5. L'Acquisition de la Citoyenneté Romaine

La citoyenneté romaine confère un statut politique (droit de vote, éligibilité pour les hommes) et juridique (pour les femmes).

A) La Dénomination

  • Les citoyens romains utilisent les tria nomina (trois noms) : un prénom, un gentilice (nom de famille), un surnom.

  • Ils sont inscrits dans une tribu et font figurer leur filiation (ancêtres).

  • Les Hommes libres non-citoyens (pérégrins) n'ont qu'un seul nom.

  • Les esclaves (non libres) n'ont qu'un seul nom.

  • Les affranchis (anciens esclaves libérés) prennent le statut de leur ancien maître, mais avec certaines restrictions.
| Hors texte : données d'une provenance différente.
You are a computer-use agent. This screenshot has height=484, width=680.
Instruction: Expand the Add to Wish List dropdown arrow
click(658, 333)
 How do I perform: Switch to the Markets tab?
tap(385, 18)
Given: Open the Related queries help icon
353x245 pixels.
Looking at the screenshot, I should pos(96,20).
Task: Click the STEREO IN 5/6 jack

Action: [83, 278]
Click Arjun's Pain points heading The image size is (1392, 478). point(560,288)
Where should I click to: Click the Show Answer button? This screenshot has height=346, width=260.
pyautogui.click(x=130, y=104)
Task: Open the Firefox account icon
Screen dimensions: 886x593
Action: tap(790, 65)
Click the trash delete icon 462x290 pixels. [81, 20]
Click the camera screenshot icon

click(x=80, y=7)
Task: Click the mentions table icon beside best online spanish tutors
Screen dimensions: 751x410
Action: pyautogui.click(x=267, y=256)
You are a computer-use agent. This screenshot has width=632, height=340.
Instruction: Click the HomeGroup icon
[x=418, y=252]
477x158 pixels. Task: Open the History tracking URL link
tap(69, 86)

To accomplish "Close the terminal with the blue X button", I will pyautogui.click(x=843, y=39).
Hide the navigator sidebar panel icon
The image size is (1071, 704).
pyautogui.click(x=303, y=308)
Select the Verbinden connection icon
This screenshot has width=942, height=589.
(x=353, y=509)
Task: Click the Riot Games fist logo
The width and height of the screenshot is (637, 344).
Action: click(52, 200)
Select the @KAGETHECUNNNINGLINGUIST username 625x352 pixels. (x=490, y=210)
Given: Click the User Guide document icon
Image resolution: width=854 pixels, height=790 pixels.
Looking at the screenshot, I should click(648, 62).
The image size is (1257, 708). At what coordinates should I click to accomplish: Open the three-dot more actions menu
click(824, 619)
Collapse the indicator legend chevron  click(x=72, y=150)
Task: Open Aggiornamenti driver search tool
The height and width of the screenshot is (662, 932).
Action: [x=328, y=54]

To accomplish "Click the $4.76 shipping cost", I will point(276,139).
B) Acquisition de la Citoyenneté

  • Filiation : Le moyen le plus simple (enfants de deux citoyens).

  • Militaires : Les troupes auxiliaires obtiennent la citoyenneté après leur service.

  • Concession en groupe : L'empereur peut accorder la citoyenneté à toute une cité.

  • Concession viritane : À titre individuel, sur recommandation.

  • Magistratures : Exercices de magistratures dans les cités de droit latin.

  • Affranchissement : Libération d'un esclave par un citoyen romain.

C) Évolution Historique de l'Octroi de la Citoyenneté

  • La société romaine a une hiérarchie : hommes libres de naissance (ingenuus), hommes libres par affranchissement (libertinus), citoyens romains, latins (cités de droit latin), pérégrins.

  • L'accès à la citoyenneté évolue considérablement au cours de l'histoire de Rome, notamment avec l'Édit de Caracalla (212 ap. J.-C.) qui l'étend à presque tous les hommes libres de l'Empire.